In a recent World Day of Peace message, the pontiff warned against any notions that equate human beings with other living things in the name of a “supposedly egalitarian vision.” He said such notions “open the way to a new pantheism tinged with neo-paganism, which would see the source of man’s salvation in nature alone, understood in purely naturalistic terms.”
The pope explained in the message that while many experience tranquillity and peace when coming into contact with nature, a correct relationship between man and the environment should not lead to “absolutizing nature” or “considering it more important than the human person.”
The Vatican newspaper occasionally likes to comment in its cultural pages on movies or pop culture icons, as it did recently about “The Simpsons” or U2. In one famous instance, several Vatican officials spoke out against “The Da Vinci Code.”
In this case, the reviews came out after a red-carpet “Avatar” preview held in Rome just a stone’s throw from St. Peter’s Square. The movie – which has made more than $1.3 billion at box offices worldwide, partly boosted by higher 3-D ticket prices – will be released Friday in Italy.
“So much stupefying, enchanting technology, but few genuine emotions,” said L’Osservatore in one of three articles devoted to “Avatar” in its Sunday editions. The plotline of aliens who live on a distant unspoiled planet and the humans who want to pillage their resources is a universal theme that can be reminiscent of past colonizations and wars, the paper said. As such, it is easy to relate to it, but also unoriginal.
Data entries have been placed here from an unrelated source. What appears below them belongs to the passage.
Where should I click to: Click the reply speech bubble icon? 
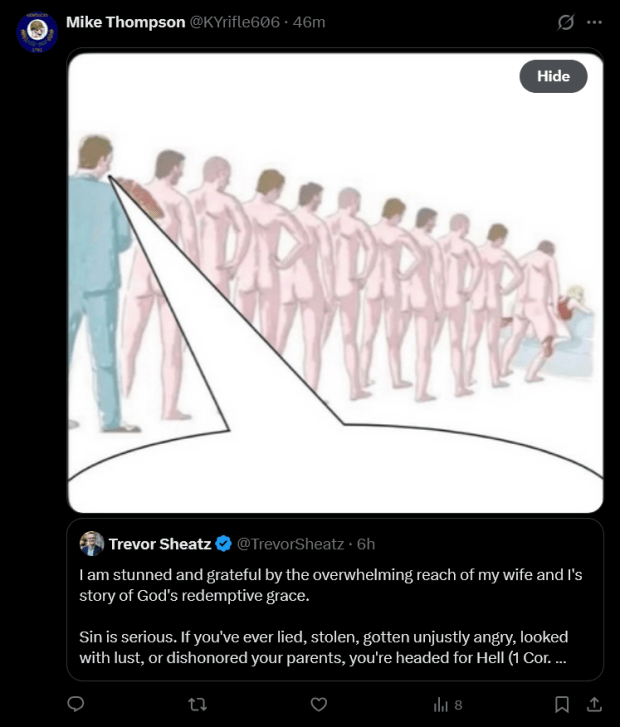[75, 704]
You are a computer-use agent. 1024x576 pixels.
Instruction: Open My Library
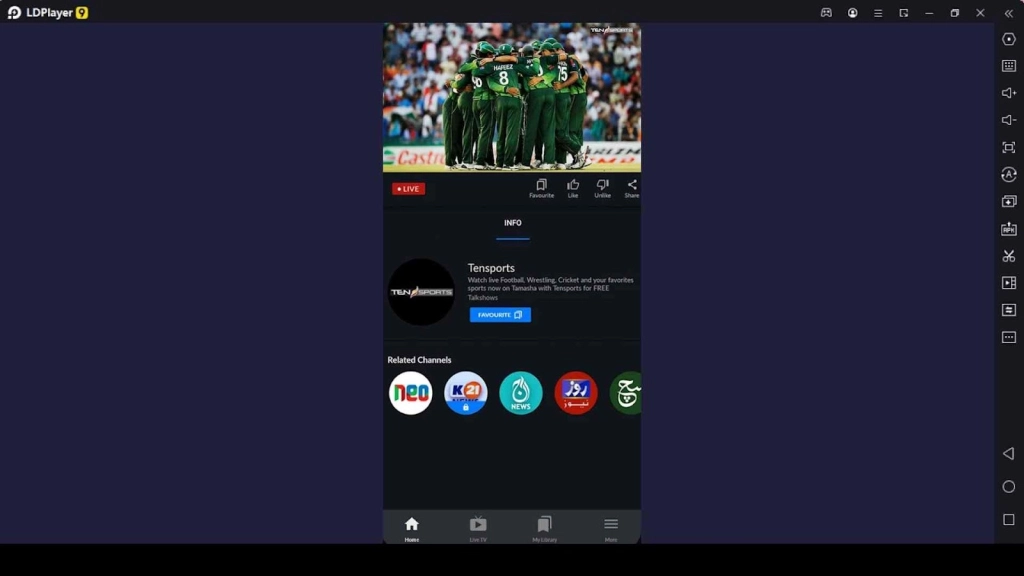point(544,527)
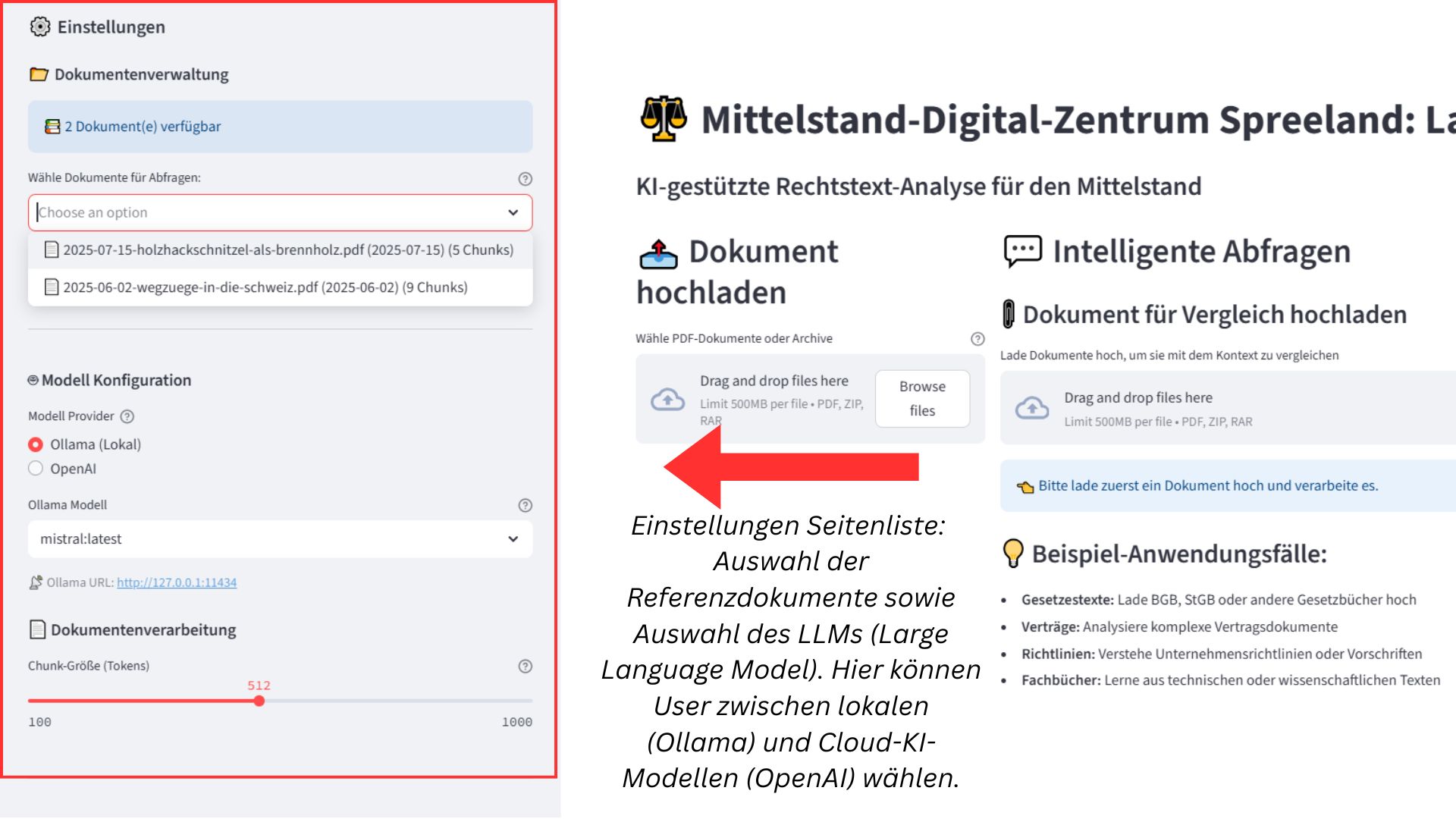This screenshot has width=1456, height=819.
Task: Click help icon next to Modell Provider
Action: click(127, 416)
“Everything is reduced to an overly simple anti-imperialistic and anti-militaristic parable,” it said.
In America, the big numbers and media hype have been accompanied by some controversy.
Blog posts, newspaper articles, tweets and YouTube videos have criticized the film, with some calling it “a fantasy about race told from the point of view of white people” and that it reinforces “the white Messiah fable.” Cameron says the real theme is about respecting others’ differences.
An LA Times blog noted that the movie “has inflamed the passions of right-wing bloggers and pundits.”
“Cameron incensed many voices on the right by acknowledging of-the-moment messages about imperialism, greed, ecological disregard and corporate irresponsibility,” it said. Anti-smoking lobbies have denounced the cigarette-puffing character played by Sigourney Weaver.
Back at the Vatican, the reviews did praise the groundbreaking visuals of the movie.
Vatican Radio said that “really never before have such surprising images been seen,” while L’Osservatore said the movie’s worth lies in its “extraordinary visual impact.”